===== Data shown =====
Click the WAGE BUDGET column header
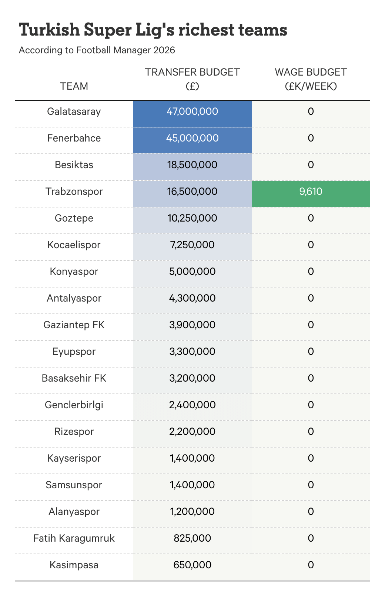 [x=311, y=79]

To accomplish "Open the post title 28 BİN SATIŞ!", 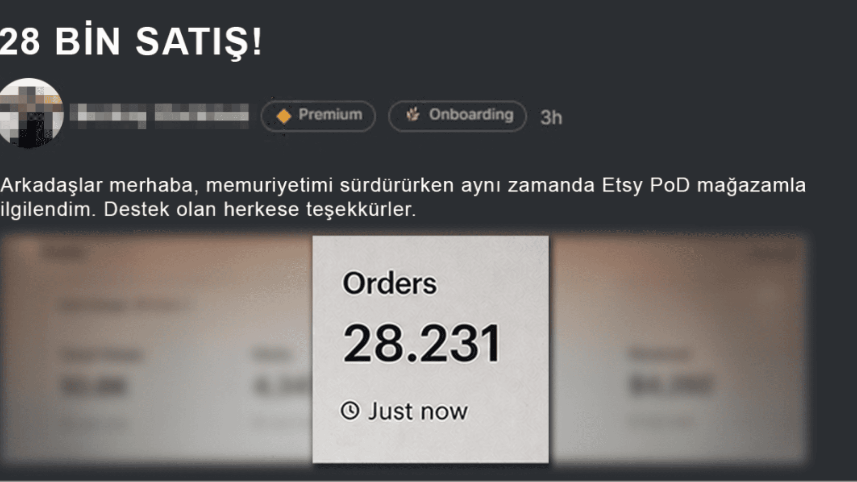I will pyautogui.click(x=131, y=42).
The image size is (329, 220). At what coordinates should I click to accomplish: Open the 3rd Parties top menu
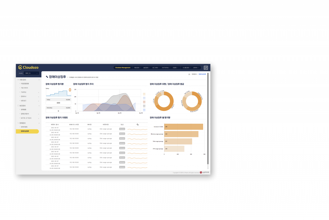(166, 68)
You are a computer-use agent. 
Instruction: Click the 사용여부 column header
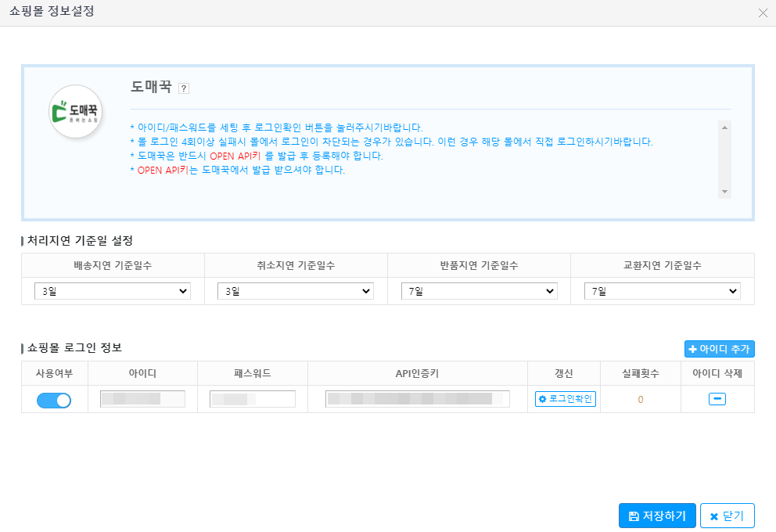point(54,373)
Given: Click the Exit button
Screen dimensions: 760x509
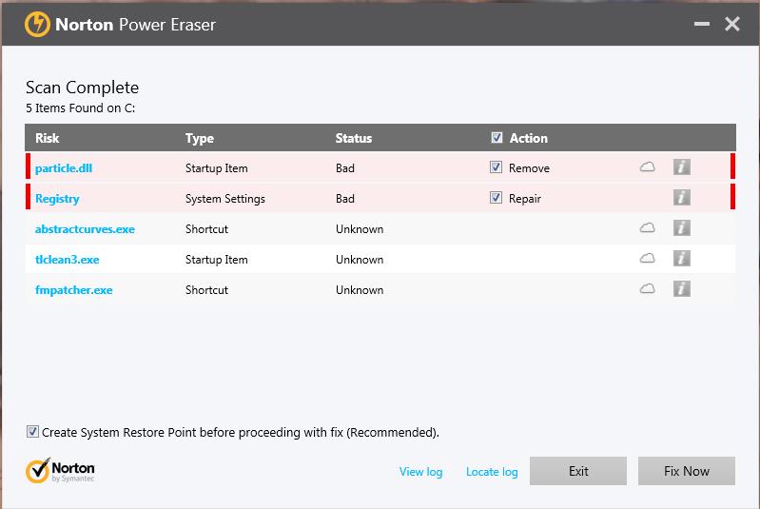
=====
» **Written task**
Copy the material word for word, from the line containing "The image size" through the end of the material, and leave out the pictures.

» **Written response**
The image size is (329, 220). At what coordinates should I click to accomplish: Open the 3rd Parties top menu
(166, 68)
You are a computer-use agent. 
Instruction: Click the 사용여부 column header
point(54,373)
Given: Click the Exit button
Screen dimensions: 760x509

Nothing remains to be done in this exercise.